- _What you have to do_
Reproduce every one of the records below word for word.

Stored records:
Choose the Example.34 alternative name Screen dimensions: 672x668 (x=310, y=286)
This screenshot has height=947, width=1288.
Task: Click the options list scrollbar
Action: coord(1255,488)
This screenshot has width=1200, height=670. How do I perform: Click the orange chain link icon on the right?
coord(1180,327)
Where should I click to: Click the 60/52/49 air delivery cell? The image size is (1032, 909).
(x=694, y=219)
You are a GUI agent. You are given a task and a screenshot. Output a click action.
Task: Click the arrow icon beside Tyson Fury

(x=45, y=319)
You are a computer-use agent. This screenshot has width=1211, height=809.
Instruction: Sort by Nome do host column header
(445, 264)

- _Answer below_
Choose the Example.34 alternative name Screen dimensions: 672x668 (x=310, y=286)
This screenshot has height=947, width=1288.
Task: Click the options list scrollbar
Action: coord(1255,488)
This screenshot has width=1200, height=670. How do I perform: Click the orange chain link icon on the right?
coord(1180,327)
Where should I click to: Click the 60/52/49 air delivery cell? The image size is (1032, 909).
(x=694, y=219)
You are a GUI agent. You are given a task and a screenshot. Output a click action.
Task: Click the arrow icon beside Tyson Fury

(x=45, y=319)
You are a computer-use agent. This screenshot has width=1211, height=809.
Instruction: Sort by Nome do host column header
(445, 264)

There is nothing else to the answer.